São quase 6 da tarde quando chega o estafeta à redacção da publicação musical onde o nosso crítico trabalha – ou exercita a caligrafia em exercícios de estilo aleatórios, críticas a discos e uma coluna ao lado dos anúncios. De uniforme preto colado ao corpo e acne crónica a decorar a cara, o jovem entrega a encomenda tão esperada: o novo disco dos Radiohead está agora nas suas mãos e o crítico não consegue deixar de salivar em antecipação. De maneira pouco discreta rasga o papel pardo e exibe a capa para o resto da redacção que permanece distante e desinteressada. A caminho do seu gabinete alguém lhe pede: depois diz-me se é melhor que o novo de Coldplay ou de Muse. Amílcar não se apercebeu da identidade do autor da chalaça mas pelo sim pelo não enviou um manguito (na verdade o que ele fez foi mandar uma valente caralhada, o manguito é a forma mais meiga e antiquada do gesto – a proto-caralhada. Manguito é mais bonito, não podia deixar de usar essa palavra aqui ) esvoaçando pelo ar viciado da redacção na esperança de eventualmente atingir o blasfemo.

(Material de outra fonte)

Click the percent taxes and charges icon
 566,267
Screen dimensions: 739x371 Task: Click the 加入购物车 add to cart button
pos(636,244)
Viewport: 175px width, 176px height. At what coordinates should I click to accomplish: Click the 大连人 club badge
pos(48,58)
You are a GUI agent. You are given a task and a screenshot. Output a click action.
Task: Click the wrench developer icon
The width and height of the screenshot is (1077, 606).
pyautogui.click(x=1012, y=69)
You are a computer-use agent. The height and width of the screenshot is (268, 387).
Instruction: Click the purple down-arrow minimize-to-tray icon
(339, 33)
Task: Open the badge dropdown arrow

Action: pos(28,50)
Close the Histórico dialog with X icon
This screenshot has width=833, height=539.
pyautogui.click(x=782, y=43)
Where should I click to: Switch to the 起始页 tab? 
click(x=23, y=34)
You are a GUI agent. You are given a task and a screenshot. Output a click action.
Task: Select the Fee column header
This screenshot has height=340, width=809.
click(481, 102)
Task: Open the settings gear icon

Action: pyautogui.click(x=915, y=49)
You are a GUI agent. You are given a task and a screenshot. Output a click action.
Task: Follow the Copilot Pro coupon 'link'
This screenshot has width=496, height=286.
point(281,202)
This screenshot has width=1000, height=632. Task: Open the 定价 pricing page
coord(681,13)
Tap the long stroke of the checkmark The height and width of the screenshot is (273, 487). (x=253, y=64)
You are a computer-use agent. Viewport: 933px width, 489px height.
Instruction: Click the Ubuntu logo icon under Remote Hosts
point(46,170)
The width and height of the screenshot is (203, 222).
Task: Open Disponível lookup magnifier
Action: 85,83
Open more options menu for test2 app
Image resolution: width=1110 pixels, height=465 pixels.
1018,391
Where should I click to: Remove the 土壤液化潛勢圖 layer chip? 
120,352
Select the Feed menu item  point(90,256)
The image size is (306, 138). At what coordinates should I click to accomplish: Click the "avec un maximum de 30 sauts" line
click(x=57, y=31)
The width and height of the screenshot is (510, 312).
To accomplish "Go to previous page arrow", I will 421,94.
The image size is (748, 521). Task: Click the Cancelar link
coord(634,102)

Fechada que está a porta do gabinete, Amílcar retira o disco da embalagem e coloca-o na aparelhagem que ainda está a pagar: dolby surround, som digital stereo 5.1 e acabamentos em pinho. Perde tempo à procura do botão play, mexe no equalizador, perde a paciência, carrega em vários botões aleatoriamente, vai chamar o tipo das fotocópias – um estagiário de 19 anos que por ser mais novo tem por obrigação saber mexer nestas coisas (e que dizem que anda a comer a Lizete da contabilidade). Enquanto espera que o seu problema se resolva, observa deliciado o livrete. É sempre fantástico o artwork de Stanley Donwood, desta vez mais colorido. A banda junta agora as letras à restante informação, o que tira a piada toda a quem gosta de rir à gargalhada com os missearings dos outros espectadores durante os concertos.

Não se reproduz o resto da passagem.